Records for the task Block Start
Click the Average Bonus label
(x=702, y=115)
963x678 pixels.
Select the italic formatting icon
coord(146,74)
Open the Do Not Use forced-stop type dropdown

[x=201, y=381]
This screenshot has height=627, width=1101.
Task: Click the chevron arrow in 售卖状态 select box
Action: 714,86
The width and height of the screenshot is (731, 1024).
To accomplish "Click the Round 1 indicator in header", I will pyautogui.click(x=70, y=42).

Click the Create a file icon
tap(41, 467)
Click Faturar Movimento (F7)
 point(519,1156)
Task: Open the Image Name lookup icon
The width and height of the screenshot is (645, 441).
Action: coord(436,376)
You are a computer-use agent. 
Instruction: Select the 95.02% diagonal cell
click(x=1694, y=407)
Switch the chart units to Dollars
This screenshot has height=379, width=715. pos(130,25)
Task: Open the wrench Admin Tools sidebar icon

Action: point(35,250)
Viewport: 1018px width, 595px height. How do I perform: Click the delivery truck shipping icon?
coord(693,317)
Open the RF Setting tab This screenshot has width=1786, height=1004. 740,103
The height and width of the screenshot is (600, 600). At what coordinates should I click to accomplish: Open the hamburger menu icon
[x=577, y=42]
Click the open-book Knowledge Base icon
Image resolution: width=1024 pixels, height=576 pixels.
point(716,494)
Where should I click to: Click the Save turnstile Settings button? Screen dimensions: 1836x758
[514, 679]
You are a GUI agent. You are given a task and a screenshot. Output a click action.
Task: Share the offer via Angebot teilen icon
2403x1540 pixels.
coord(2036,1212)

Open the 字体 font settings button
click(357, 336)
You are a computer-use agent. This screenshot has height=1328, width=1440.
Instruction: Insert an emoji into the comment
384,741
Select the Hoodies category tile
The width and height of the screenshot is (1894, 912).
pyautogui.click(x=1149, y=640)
Records for the task Block End
■ Work instruction ■
Once more, write all of the records exactly as given.

■ Answer to the exercise ■
Click the Average Bonus label
(x=702, y=115)
963x678 pixels.
Select the italic formatting icon
coord(146,74)
Open the Do Not Use forced-stop type dropdown

[x=201, y=381]
This screenshot has height=627, width=1101.
Task: Click the chevron arrow in 售卖状态 select box
Action: 714,86
The width and height of the screenshot is (731, 1024).
To accomplish "Click the Round 1 indicator in header", I will pyautogui.click(x=70, y=42).

Click the Create a file icon
tap(41, 467)
Click Faturar Movimento (F7)
 point(519,1156)
Task: Open the Image Name lookup icon
The width and height of the screenshot is (645, 441).
Action: coord(436,376)
You are a computer-use agent. 
Instruction: Select the 95.02% diagonal cell
click(x=1694, y=407)
Switch the chart units to Dollars
This screenshot has height=379, width=715. pos(130,25)
Task: Open the wrench Admin Tools sidebar icon

Action: point(35,250)
Viewport: 1018px width, 595px height. How do I perform: Click the delivery truck shipping icon?
coord(693,317)
Open the RF Setting tab This screenshot has width=1786, height=1004. 740,103
The height and width of the screenshot is (600, 600). At what coordinates should I click to accomplish: Open the hamburger menu icon
[x=577, y=42]
Click the open-book Knowledge Base icon
Image resolution: width=1024 pixels, height=576 pixels.
point(716,494)
Where should I click to: Click the Save turnstile Settings button? Screen dimensions: 1836x758
[514, 679]
You are a GUI agent. You are given a task and a screenshot. Output a click action.
Task: Share the offer via Angebot teilen icon
2403x1540 pixels.
coord(2036,1212)

Open the 字体 font settings button
click(357, 336)
You are a computer-use agent. This screenshot has height=1328, width=1440.
Instruction: Insert an emoji into the comment
384,741
Select the Hoodies category tile
The width and height of the screenshot is (1894, 912).
pyautogui.click(x=1149, y=640)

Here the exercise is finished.